Collection entries

····················

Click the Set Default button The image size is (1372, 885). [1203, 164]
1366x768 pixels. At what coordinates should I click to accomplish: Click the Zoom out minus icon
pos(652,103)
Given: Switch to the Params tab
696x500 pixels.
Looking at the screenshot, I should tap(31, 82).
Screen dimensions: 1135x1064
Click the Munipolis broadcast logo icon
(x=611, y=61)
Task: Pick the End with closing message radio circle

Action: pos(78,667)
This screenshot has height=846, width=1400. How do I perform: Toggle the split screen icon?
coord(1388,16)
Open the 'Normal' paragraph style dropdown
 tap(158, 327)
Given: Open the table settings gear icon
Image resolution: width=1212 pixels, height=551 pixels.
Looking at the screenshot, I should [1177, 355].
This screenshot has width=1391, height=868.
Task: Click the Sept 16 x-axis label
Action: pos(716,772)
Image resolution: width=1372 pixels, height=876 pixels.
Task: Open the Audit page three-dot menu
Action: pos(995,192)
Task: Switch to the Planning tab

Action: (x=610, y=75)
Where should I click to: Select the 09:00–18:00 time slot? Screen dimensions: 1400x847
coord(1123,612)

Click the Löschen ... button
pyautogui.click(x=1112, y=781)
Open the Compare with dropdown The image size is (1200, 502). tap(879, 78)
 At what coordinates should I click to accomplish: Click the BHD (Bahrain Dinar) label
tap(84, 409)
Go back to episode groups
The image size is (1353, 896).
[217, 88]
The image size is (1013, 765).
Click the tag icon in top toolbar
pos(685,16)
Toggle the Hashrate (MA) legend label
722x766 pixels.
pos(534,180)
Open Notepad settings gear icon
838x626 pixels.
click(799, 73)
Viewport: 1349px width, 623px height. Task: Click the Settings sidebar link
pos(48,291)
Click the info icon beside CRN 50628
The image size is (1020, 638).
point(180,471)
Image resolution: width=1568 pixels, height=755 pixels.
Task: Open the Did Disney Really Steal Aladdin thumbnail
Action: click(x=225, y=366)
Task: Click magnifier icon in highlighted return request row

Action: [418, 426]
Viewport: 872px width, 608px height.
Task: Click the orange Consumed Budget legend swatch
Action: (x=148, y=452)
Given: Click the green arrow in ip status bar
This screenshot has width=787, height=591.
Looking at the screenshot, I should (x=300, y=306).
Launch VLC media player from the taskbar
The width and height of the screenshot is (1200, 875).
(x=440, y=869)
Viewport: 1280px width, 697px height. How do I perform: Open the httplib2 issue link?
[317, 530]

····················

To be done: Print the lines of the data above exactly as they appear, starting from the first line and stopping after the line containing "Looking at the screenshot, I should tap(31, 82).".

Solution to this problem:
Click the Set Default button The image size is (1372, 885). [1203, 164]
1366x768 pixels. At what coordinates should I click to accomplish: Click the Zoom out minus icon
pos(652,103)
Given: Switch to the Params tab
696x500 pixels.
Looking at the screenshot, I should tap(31, 82).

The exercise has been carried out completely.